Friday, July 06, 2007

'Remember, there is no "I" in "Team America".'

It's been a good week - my huge project has been put on hold, which means that soon things will go back to normal. Normal for me of course meaning that I have plenty of time to blog and send personal emails while earning an inflated salary that would make the average world citizen choke on their Red Cross rations. Ah, well. Someone's gotta live the life.

It may be Friday, but I'm going to try and take it easy tonight and be home by 9pm. While you are probably reading that and rolling your eyes, I have some pretty good motivation. I'm having a party tomorrow night, I think there might be a rather large turnout, and I have literally done nothing to prepare besides sending out an email invite.

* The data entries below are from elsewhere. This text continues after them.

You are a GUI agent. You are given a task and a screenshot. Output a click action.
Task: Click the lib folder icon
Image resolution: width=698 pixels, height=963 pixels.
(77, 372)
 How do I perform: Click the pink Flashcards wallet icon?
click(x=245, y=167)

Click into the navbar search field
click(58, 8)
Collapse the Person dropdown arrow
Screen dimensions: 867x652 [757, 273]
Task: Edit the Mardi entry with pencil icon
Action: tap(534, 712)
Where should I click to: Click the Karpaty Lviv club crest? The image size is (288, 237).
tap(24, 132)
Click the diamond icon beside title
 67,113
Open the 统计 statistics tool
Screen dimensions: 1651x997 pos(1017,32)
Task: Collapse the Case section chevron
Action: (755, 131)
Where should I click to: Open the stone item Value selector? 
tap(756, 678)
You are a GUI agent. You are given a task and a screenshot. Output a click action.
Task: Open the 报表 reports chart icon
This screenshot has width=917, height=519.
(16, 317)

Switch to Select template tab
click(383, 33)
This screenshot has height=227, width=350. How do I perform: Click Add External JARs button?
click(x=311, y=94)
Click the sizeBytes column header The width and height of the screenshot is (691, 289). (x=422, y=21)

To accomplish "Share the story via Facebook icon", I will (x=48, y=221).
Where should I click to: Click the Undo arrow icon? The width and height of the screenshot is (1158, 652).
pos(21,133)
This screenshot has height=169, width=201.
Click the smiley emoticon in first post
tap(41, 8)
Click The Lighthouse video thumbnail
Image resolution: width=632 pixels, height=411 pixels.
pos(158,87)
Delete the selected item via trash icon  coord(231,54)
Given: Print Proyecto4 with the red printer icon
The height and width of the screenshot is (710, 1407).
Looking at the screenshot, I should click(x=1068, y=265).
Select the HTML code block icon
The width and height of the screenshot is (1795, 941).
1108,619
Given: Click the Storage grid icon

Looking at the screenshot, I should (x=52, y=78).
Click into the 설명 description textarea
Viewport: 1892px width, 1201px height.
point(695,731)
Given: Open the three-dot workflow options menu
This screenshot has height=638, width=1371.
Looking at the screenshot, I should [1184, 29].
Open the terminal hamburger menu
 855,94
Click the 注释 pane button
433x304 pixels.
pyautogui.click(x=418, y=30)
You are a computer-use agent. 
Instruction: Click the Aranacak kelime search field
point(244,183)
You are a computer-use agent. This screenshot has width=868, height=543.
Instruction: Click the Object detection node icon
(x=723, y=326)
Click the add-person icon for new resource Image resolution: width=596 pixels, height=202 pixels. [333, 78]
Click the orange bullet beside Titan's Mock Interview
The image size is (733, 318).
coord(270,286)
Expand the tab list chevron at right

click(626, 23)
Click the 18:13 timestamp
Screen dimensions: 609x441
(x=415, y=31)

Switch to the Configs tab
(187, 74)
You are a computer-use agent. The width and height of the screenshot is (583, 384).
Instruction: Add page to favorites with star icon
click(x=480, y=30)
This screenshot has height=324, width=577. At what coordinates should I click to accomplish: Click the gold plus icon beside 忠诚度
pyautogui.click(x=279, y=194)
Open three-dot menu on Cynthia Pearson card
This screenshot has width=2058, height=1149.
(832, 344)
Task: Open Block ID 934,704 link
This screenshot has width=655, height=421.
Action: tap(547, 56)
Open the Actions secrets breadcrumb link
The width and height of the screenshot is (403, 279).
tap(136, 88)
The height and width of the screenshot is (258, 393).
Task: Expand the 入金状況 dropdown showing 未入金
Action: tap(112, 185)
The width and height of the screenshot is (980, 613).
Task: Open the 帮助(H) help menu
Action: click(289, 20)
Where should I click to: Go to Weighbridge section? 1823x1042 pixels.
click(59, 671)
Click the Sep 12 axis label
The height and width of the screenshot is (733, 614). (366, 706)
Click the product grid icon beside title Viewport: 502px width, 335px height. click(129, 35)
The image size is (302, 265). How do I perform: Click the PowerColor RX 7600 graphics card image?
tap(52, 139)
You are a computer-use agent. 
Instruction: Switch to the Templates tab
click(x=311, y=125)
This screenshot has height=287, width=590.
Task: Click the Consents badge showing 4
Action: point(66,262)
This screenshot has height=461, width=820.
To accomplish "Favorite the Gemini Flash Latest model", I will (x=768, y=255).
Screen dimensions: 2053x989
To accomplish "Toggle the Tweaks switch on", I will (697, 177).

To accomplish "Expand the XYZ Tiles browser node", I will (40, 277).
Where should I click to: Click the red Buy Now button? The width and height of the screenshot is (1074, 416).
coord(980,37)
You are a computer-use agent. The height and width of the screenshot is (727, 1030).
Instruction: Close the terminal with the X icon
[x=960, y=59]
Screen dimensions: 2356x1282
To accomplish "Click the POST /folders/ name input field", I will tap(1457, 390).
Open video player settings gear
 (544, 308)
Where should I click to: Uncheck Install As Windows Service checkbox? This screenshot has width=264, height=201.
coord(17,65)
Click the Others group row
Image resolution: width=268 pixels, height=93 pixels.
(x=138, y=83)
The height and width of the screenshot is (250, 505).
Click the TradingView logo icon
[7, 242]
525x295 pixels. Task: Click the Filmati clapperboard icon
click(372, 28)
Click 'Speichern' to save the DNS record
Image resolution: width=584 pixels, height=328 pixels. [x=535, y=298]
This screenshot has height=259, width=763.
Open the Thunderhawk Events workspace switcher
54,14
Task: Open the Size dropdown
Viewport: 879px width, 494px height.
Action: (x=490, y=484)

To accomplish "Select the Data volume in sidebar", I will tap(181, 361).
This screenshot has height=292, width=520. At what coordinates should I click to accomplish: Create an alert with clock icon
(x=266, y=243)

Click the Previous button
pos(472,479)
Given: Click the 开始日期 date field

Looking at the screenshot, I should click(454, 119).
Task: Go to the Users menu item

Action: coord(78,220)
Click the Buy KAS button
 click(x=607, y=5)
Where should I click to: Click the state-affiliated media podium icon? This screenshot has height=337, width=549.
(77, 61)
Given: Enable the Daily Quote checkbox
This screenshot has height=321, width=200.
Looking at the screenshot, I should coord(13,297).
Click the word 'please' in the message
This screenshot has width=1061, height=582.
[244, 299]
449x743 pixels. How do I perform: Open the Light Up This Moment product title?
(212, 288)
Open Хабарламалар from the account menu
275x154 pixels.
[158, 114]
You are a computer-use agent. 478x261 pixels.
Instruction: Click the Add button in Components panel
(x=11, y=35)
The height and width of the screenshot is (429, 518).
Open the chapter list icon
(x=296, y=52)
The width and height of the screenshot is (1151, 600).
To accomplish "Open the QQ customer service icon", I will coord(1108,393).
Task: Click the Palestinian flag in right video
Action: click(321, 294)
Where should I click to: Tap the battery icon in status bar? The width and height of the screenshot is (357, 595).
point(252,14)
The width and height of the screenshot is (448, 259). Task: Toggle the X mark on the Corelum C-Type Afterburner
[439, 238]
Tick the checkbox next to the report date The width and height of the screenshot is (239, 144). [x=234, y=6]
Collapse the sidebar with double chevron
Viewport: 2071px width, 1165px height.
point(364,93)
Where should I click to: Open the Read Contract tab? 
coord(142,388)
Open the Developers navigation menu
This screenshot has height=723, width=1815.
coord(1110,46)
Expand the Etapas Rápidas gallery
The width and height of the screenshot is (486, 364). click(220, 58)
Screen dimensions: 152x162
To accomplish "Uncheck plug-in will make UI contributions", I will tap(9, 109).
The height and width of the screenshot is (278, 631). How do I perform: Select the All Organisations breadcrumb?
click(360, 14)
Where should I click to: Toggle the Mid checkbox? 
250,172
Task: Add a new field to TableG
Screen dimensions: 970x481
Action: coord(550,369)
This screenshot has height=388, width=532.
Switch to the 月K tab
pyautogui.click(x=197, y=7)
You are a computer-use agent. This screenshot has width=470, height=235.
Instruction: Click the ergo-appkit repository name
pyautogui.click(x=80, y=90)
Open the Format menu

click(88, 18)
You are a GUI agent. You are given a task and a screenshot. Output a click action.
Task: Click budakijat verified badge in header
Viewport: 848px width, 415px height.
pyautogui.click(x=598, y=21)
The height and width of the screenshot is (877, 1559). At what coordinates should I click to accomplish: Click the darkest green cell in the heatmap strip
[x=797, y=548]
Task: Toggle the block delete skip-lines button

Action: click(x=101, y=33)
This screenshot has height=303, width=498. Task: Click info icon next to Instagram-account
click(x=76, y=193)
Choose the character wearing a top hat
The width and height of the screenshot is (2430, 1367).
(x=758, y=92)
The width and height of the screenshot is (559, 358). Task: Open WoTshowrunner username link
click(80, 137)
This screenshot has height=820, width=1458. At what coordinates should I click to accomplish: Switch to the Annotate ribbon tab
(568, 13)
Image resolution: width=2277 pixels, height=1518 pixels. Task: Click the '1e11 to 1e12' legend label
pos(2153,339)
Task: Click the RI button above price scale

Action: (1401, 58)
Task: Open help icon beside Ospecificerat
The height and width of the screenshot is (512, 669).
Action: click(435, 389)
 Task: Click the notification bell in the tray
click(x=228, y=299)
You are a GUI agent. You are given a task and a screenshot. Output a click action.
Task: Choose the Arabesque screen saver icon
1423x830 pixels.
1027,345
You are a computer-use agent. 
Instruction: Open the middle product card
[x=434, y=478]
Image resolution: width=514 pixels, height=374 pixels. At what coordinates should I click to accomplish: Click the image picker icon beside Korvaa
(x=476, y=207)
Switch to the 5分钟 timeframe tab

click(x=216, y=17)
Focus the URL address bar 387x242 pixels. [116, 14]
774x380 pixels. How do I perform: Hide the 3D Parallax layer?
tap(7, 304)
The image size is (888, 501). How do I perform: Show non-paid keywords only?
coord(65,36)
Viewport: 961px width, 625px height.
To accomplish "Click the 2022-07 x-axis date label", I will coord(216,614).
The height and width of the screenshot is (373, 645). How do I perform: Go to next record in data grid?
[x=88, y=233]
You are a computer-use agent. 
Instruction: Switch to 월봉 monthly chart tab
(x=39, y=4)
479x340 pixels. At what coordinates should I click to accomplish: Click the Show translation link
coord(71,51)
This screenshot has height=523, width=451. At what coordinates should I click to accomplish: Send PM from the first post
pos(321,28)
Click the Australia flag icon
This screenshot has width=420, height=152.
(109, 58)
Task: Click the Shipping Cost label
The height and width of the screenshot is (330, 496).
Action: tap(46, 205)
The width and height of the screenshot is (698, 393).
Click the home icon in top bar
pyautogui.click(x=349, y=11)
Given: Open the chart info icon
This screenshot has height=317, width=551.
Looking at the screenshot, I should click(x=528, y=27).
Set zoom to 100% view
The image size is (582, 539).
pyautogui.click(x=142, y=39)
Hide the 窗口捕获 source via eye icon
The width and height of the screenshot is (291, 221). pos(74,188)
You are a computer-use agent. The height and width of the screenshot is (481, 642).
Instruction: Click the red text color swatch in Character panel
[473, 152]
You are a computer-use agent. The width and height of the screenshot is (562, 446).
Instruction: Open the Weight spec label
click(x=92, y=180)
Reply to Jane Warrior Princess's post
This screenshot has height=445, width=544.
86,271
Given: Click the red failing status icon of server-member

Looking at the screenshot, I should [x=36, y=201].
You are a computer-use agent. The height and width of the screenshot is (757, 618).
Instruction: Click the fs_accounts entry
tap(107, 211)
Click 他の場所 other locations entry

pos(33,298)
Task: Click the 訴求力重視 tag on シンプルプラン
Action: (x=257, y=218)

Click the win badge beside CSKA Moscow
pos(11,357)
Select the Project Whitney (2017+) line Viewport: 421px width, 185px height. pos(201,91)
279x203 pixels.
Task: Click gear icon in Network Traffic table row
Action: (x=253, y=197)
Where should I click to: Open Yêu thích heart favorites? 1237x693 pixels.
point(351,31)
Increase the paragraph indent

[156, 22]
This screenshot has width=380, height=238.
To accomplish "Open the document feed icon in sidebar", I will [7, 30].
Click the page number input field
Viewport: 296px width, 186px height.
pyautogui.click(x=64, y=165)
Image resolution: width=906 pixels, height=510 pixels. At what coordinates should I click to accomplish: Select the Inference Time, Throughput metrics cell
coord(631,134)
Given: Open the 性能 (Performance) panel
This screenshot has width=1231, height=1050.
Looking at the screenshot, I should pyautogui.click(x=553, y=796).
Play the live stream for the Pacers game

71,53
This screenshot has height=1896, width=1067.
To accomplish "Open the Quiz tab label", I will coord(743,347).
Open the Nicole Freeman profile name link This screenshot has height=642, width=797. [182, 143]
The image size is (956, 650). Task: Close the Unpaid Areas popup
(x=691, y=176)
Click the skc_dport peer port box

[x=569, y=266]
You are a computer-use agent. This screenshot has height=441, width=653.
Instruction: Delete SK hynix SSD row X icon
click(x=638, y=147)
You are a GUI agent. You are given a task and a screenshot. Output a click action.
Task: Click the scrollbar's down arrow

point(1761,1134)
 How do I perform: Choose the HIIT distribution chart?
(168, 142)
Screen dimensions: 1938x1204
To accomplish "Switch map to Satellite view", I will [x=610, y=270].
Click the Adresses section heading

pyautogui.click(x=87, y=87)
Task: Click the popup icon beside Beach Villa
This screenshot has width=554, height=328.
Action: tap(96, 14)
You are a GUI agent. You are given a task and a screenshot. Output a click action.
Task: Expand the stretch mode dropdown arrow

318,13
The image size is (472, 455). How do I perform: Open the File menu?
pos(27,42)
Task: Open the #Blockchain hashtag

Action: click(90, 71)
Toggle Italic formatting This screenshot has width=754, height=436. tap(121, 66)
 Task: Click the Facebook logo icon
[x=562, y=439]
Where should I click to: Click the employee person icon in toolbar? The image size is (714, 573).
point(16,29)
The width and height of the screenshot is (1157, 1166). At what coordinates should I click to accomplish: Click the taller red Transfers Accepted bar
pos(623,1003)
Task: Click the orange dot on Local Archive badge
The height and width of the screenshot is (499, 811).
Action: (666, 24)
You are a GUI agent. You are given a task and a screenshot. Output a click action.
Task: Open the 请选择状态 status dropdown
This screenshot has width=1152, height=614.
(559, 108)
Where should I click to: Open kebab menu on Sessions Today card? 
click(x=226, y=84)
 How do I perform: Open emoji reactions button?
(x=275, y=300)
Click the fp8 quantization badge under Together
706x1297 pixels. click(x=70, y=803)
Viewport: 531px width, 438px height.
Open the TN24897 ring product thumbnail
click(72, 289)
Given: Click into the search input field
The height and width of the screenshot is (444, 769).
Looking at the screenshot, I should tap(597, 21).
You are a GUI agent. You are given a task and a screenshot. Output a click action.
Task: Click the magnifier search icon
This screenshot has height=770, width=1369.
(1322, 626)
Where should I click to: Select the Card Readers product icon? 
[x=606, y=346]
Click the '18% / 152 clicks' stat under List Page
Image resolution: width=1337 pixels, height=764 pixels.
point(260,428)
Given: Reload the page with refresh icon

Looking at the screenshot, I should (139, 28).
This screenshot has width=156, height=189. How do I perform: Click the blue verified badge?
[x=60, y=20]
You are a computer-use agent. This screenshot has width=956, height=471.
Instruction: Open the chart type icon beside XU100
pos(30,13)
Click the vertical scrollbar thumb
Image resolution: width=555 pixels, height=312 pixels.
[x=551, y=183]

But I'm still excited, as I decided that being so close to July 4th, the theme should be...AMERICA. Apparently this theme is vague and yet inspiring enough that people are going to have to change when they get to my place because they are afraid of getting stabbed on the way to the party if they come in costume. Should be some good pictures.

I just hope at least one person comes as this lady:

NEW YORK – Idaho resident Kathy Evans brought humiliation to her friends and family Tuesday when she set a new standard for stupidity with her appearance on the popular TV show, "Who Wants To Be A Millionaire."

It seems that Evans, a 32-year-old wife and mother of two, got stuck on the first question, and proceeded to make what fans of the show are dubbing "the absolute worst use of lifelines ever."

After being introduced to the show's host Meredith Vieira, Evans assured her that she was ready to play, whereupon she was posed with an extremely easy $100 question. The question was:

"Which of the following is the largest?"
A) A Peanut
B) An Elephant
C) The Moon
D) A Tennis Ball

Immediately Mrs. Evans was struck with an all consuming panic as she realized that this was a question to which she did not readily know the answer.

"Hmm, oh boy, that's a toughie," said Evans, as Vieira did her level best to hide her disbelief and disgust. "I mean, I'm sure I've heard of some of these things before, but I have no idea how large they would be."

Evans made the decision to use the first of her three lifelines, the 50/50. Answers A and D were removed, leaving her to decide which was bigger, an elephant or the moon. However, faced with an incredibly easy question, Evans still remained unsure.
"Oh! It removed the two I was leaning towards!" exclaimed Evans. "Darn. I think I better phone a friend."

Using the second of her two lifelines on the first question, Mrs. Evans asked to be connected with her friend Betsy, who is an office assistant.

"Hi Betsy! How are you? This is Kathy! I'm on TV!" said Evans, wasting the first seven seconds of her call. "Ok, I got an important question. Which of the following is the largest? B, an elephant, or C, the moon. 15 seconds hun."

Betsy quickly replied that the answer was C, the moon. Evans proceeded to argue with her friend for the remaining ten seconds.

"Come on Betsy, are you sure?" said Evans. "How sure are you? Puh, that can't be it."

To everyone's astonishment, the moronic Evans declined to take her friend's advice
and pick 'The Moon.'

"I just don't know if I can trust Betsy. She's not all that bright. So I think I'd like to ask the audience," said Evans.

Asked to vote on the correct answer, the audience returned 98% in favor of answer C, 'The Moon.' Having used up all her lifelines, Evans then made the dumbest choice of her life.

"Wow, seems like everybody is against what I'm thinking," said the too-stupid-to-live Evans. "But you know, sometimes you just got to go with your gut. So, let's see. For which is larger, an elephant or the moon, I'm going to have to go with B, an elephant. Final answer."

Evans sat before the dumbfounded audience, the only one waiting with bated breath, and was told that she was wrong, and that the answer was in fact, C, 'The Moon.'


Freak Magnet said...

I would laugh at her, but I'd probably be just as stupid up there in front of all those people.

And I'm still waiting for my email invite. Yeah, there's no way in hell I'm coming, distance and all, but the thought would be nice.

amy said...

ok you do know that the story is made up right? LOL no really it didn't happen. Check it out on snopes:

Zander said...

Yes I did know that, however it's still funny and would have been a valid costume for my party!

amy said...

yes it is pretty damn funny, would be even funnier if it really happened :-) LOL just wanted to give you a hard time!